### EXERCISE MATERIALS
Segment Open
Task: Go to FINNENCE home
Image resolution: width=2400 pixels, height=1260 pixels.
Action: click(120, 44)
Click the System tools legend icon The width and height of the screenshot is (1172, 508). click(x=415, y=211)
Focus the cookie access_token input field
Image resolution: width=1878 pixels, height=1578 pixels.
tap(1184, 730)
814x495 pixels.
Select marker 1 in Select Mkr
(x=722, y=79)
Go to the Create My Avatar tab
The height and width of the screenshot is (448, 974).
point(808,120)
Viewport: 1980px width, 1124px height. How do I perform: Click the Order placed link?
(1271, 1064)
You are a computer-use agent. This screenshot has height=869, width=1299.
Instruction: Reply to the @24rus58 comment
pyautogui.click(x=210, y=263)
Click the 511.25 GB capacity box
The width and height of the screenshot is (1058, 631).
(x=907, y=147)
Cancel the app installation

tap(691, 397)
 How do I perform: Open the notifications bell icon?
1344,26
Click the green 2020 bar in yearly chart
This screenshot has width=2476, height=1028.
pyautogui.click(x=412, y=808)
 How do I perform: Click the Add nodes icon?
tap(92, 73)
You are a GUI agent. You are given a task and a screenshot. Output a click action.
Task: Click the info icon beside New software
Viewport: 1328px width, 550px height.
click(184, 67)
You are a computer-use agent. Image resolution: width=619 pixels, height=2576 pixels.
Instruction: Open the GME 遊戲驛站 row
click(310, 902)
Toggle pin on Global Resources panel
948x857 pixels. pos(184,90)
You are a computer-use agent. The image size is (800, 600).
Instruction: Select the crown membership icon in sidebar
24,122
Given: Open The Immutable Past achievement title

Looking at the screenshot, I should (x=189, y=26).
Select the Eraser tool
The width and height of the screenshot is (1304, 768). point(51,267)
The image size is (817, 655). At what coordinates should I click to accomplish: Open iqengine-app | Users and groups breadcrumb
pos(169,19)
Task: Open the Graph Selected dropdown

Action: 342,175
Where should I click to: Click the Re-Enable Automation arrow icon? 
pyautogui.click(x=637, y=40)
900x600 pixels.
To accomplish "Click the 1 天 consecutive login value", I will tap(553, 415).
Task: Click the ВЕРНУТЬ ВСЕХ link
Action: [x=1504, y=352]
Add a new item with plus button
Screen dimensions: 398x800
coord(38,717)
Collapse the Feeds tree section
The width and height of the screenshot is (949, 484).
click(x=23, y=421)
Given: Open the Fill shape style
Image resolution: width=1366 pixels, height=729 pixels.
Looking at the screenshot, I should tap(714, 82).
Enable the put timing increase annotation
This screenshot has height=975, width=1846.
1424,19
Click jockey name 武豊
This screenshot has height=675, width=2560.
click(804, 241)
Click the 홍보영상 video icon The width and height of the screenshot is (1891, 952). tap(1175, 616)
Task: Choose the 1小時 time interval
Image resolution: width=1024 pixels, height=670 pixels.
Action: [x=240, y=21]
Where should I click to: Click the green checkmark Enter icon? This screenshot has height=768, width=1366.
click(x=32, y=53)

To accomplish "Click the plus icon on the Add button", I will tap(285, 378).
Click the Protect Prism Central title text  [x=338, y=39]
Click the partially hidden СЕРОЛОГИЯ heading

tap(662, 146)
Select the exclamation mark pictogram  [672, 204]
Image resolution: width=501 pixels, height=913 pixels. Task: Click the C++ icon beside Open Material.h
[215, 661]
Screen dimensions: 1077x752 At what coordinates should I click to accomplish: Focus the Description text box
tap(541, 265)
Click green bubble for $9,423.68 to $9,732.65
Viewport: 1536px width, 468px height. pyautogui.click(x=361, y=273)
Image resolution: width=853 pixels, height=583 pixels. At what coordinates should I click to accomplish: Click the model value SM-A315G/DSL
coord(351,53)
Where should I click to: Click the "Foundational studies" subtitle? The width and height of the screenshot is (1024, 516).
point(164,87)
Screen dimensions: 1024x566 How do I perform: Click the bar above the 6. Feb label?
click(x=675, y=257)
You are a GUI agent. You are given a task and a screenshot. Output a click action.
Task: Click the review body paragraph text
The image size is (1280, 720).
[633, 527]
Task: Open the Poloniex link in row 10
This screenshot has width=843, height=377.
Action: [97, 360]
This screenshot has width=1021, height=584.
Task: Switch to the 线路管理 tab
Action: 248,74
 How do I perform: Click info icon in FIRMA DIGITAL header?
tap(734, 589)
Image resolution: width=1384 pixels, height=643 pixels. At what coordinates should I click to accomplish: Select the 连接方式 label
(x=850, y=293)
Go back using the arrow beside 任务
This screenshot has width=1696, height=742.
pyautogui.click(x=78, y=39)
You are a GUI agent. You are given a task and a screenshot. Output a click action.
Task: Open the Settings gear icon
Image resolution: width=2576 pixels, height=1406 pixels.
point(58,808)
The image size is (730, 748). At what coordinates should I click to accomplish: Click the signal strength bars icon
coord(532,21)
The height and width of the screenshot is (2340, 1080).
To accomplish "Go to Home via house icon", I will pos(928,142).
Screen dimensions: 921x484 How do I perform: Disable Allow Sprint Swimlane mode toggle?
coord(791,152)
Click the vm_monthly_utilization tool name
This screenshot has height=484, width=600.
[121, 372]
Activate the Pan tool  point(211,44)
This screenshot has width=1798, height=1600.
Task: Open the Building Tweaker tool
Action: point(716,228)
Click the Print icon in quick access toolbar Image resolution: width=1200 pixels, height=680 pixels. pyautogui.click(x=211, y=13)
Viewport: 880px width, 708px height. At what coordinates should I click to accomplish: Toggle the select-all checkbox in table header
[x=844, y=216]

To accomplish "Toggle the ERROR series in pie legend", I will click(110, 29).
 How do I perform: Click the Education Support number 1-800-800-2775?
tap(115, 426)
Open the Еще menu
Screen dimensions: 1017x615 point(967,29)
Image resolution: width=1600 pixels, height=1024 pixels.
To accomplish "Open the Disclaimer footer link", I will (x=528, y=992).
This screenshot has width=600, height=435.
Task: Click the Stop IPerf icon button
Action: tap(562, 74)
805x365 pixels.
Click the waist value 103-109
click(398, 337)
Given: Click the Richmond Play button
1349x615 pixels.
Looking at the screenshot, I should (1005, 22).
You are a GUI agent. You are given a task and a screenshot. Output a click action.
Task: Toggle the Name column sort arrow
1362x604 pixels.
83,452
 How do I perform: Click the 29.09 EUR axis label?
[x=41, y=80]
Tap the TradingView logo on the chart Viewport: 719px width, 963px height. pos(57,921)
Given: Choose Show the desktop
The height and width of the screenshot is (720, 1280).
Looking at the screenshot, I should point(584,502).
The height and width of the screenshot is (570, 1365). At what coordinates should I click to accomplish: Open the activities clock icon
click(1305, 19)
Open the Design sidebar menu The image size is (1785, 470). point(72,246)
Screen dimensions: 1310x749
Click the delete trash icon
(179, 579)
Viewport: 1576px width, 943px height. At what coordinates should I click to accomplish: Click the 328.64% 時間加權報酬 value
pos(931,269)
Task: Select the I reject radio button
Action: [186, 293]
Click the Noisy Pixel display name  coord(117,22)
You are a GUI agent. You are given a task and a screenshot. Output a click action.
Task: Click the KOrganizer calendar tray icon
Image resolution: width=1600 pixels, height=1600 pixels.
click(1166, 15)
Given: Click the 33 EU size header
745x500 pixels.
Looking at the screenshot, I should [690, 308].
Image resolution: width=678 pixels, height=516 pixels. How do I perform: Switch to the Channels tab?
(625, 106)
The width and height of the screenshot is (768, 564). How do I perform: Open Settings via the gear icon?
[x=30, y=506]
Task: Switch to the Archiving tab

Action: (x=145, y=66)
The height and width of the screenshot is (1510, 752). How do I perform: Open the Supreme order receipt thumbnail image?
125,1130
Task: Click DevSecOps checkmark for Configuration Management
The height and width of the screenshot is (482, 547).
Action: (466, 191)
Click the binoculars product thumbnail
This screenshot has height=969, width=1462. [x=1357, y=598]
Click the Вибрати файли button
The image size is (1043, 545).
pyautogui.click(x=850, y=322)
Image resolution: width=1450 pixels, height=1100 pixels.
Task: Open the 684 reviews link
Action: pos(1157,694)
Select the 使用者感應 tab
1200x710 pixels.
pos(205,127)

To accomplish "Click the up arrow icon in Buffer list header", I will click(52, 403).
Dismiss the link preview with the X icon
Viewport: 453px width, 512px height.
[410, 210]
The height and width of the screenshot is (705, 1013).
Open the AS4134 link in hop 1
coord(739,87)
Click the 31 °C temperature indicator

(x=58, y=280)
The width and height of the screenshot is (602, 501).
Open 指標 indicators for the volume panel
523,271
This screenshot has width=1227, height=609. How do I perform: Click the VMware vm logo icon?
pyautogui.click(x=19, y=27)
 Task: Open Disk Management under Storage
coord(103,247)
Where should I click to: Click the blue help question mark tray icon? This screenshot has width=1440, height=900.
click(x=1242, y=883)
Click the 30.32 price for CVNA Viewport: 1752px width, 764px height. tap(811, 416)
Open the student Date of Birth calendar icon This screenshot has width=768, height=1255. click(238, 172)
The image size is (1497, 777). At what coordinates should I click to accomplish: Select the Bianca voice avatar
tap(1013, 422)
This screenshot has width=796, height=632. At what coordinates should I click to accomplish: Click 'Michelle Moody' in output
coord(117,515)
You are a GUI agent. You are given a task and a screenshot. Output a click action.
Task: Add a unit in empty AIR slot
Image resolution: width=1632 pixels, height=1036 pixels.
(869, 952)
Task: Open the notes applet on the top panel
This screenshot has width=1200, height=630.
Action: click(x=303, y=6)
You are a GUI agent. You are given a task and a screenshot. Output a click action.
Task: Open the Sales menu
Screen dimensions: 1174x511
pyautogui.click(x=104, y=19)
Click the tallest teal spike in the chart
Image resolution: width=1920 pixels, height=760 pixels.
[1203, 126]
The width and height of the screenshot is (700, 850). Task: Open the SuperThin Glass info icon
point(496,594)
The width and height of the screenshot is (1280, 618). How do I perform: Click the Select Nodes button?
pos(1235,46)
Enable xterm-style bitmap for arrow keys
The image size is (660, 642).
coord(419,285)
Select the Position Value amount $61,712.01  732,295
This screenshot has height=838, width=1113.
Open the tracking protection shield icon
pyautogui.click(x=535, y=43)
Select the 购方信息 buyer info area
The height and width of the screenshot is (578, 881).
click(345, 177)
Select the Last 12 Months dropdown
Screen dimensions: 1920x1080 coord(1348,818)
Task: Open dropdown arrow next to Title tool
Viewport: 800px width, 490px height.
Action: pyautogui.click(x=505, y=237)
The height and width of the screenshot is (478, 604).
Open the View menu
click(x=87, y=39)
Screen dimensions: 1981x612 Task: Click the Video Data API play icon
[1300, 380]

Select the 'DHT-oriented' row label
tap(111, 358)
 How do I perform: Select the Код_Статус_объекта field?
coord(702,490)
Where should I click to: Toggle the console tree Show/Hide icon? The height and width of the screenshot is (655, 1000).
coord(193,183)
Segment Closed
### EXERCISE
Give back the records above exactly, limited to the lines between the one holding "Select marker 1 in Select Mkr" and the one holding "You are a computer-use agent. This", inclusive.

### RESPONSE AREA
Select marker 1 in Select Mkr
(x=722, y=79)
Go to the Create My Avatar tab
The height and width of the screenshot is (448, 974).
point(808,120)
Viewport: 1980px width, 1124px height. How do I perform: Click the Order placed link?
(1271, 1064)
You are a computer-use agent. This screenshot has height=869, width=1299.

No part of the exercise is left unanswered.